29. A method of repairing a tile floor, the tile floor comprising:
a. a plurality of floor tile assemblies, each floor tile assembly
comprising: i. a floor tile member including a top surface, a
bottom surface and a perimeter thereabout; ii. a support member
having a perimeter edge thereabout, wherein the support member is
separate from the floor tile member, the support member is attached
to the bottom surface of the floor tile member, said perimeter edge
of the support member is located at the perimeter of the floor tile
member or within the perimeter of the floor tile member, the
support member is provided with at least one recess located by said
perimeter edge of the support member and under the floor tile
member, the support member includes a row of openings and/or a row
of projections located in said at least one recess and extending in
a direction perpendicular to said bottom surface of the floor tile
member, b. a plurality of joining elements configured to
interconnect adjacent floor tile assemblies, wherein each joining
element comprises: i. a central beam; ii. a cross-beam extending
perpendicularly to said central beam and having a bottom surface,
wherein said cross-beam includes a row of openings and/or a row of
projections located on either side of said central beam, and
extending in a direction perpendicular to said bottom surface of
said cross-beam, wherein, when each joining element interconnects
two adjacent floor tile assemblies: i. openings of the support
members of said two adjacent floor tile assemblies mate with
projections of the joining element, or projections of the support
members of said two adjacent floor tile assemblies mate with
openings of the joining element; ii. said central beam extends
between said two adjacent floor tile members, and abuts the
perimeters of said two adjacent floor tile members, the method of
repairing the tile floor comprising: releasing connections between
one of the plurality of floor tile assemblies and corresponding
joining elements in the tile floor, by lifting said one of the
plurality of floor tile assemblies from the tile floor, thereby
leaving a floor tile assembly opening in the tile floor, inserting
a further floor tile assembly in the floor tile assembly opening,
thereby connecting said further floor tile assembly to said
corresponding joining elements, and the central beams of said
corresponding joining elements abutting the perimeter of the floor
tile member of said further floor tile assembly.
Description
CROSS-REFERENCE TO RELATED APPLICATIONS
This application is the National Stage of International Application
No. PCT/EP2006/010463, filed Oct. 31, 2006, which claims the
benefit of European Application No. 05077491.8, filed Oct. 31, 2005
and International Application No. PCT/EP2006/005363, filed Jun. 6,
2006, the contents of which are incorporated by reference
herein.
FIELD OF THE INVENTION
The invention relates to a system for setting tiles using a number
of tile assemblies and joining elements interconnecting adjacent
tile assemblies, each tile assembly comprising a tile member and a
support member, the support member being connected to the underside
of the tile member and being provided with recesses for
accommodating parts of the joining elements. The invention further
relates to a tile assembly and a joining element for use in the
system. The invention still further relates to a method for setting
tiles, and a tile floor repair method.
BACKGROUND OF THE INVENTION
A system is known from U.S. Pat. No. 5,323,575. In this known
system the support member is provided with connecting elements
designed in such a way that one tile assembly comprising a tile
member and a tile support can be releasable connected to an
adjacent tile assembly. In this way a complete tile floor can be
made by interconnecting such tile assemblies. The construction,
however, is such that once the floor has been completed it is
extremely difficult to remove a single tile assembly without
damaging the tile in a non-reparable way. This is due to the fact
that the connection is made by male and female elements which are
alternately used on each tile assembly. Therefore it is difficult
to replace a single tile or a restricted number of tiles without a
substantial damage to a number of tile assemblies.
SUMMARY OF THE INVENTION
It is an object of the invention to provide a system as described
above in which these problems are avoided.

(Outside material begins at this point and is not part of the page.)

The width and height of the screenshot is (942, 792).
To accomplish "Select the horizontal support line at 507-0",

This object is achieved in that the support member has a number of
openings and/or projections extending in a direction perpendicular
to a main surface of the tile member, and in that the joining
element comprises a strip-like member provided with openings and/or
projections fitting into corresponding projections and/or openings
of the support members of two adjacent tile assemblies.

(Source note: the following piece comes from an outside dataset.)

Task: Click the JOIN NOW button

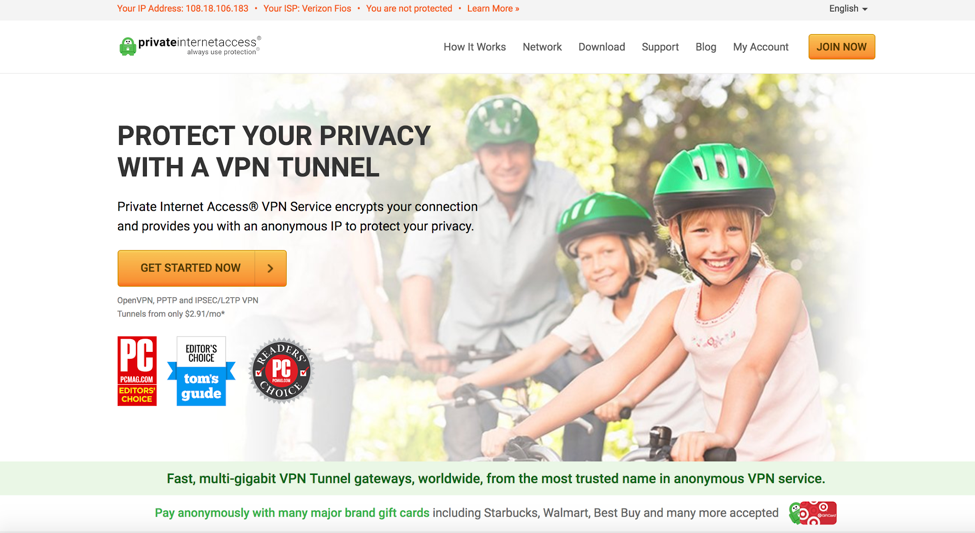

By providing a separate joining element it becomes possible to
simply remove a single tile assembly from a location in a completed
floor by vertical lifting of this tile assembly, e.g. for cleaning,
or replacement in case of damage, thereby releasing the connection
(e.g. by friction) between the projections and/or openings of the
tile assembly and the openings and/or projections of the joining
elements. The same or another tile assembly may then be simply
placed at the same location to complete the floor again. In fact,
the whole tile floor may be laid and removed quickly, without
changes or damage to an underfloor, to the tile assemblies, or to
the joining elements. The tiling according to the present invention
reduces the required amount of labour substantially. The tile
assemblies and joining elements may be reused many times, making
the system according to the present invention particularly suitable
for use on fairs, exhibition grounds, flexible living and office
space, etc.
In an embodiment, part of the tile assembly overlies part of the
joining element. The interacting projections and/or openings are
located in said parts near edges of the tile assembly and the
joining element, respectively.
In an embodiment, the openings and/or projections of the support
member are located in the recesses of the support member.

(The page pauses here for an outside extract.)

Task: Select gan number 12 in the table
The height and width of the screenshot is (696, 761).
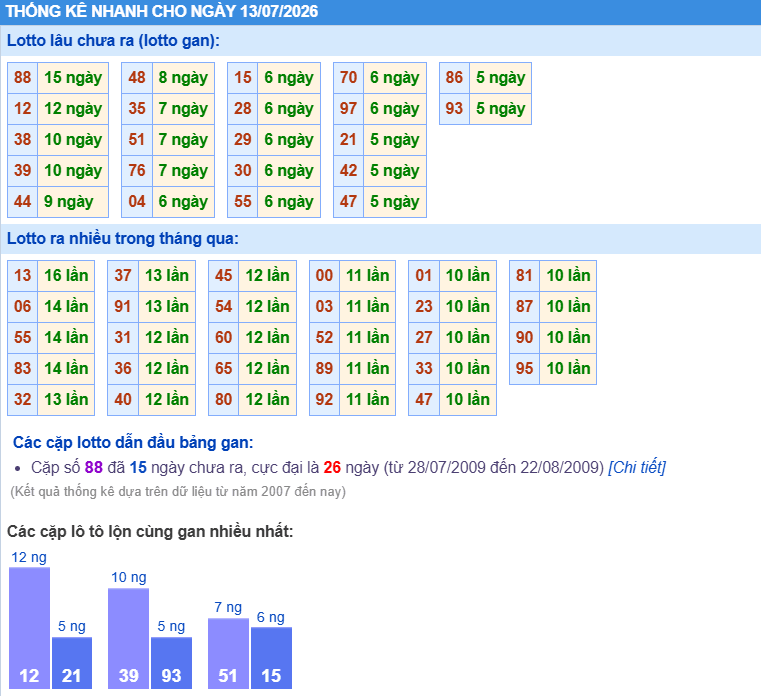Action: pyautogui.click(x=22, y=109)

In an embodiment, the recesses are located under the tile member,
so as to enable the joining element to be located substantially
under the tile member, and thereby become at least partly, or
wholly, invisible when a floor made up of the tile assemblies and
joining elements is completed.
In an embodiment, the openings and/or projections are arranged in a
row along the edges of each support member and joining element.
Thus, with a low amount of material a reliable connection along a
line can be made. Tile assemblies may be placed with full edges
facing each other, or shifted relative to each other over one or
more opening and/or projection pitches, if the openings and/or
projections are spaced uniformly in said row.
In an embodiment, the projection has a substantially cylindrical
shape, the projection being configured to be inserted into an
opening having a substantially cylindrical shape, the opening
having an inlet part with a substantially conical shape. During
insertion of the projection, the wall of the conically shaped inlet
part of the opening will guide the projection into the cylindrical
part of the opening, thereby moving the projection transversely
relative its direction of extension, so that also the tile assembly
and the joining element are moved in this direction relative to
each other until the projection is in the cylindrical part of the
opening.
In an embodiment, the projection has a tapering shape, the
projection being configured to be inserted into an opening having a
corresponding tapering shape. During insertion of the projection,
the wall of the tapering opening will guide the projection into the
opening, thereby moving the projection transversely relative its
direction of extension, so that also the tile assembly and the
joining element are moved in this direction relative to each other
until the projection is fully in the opening.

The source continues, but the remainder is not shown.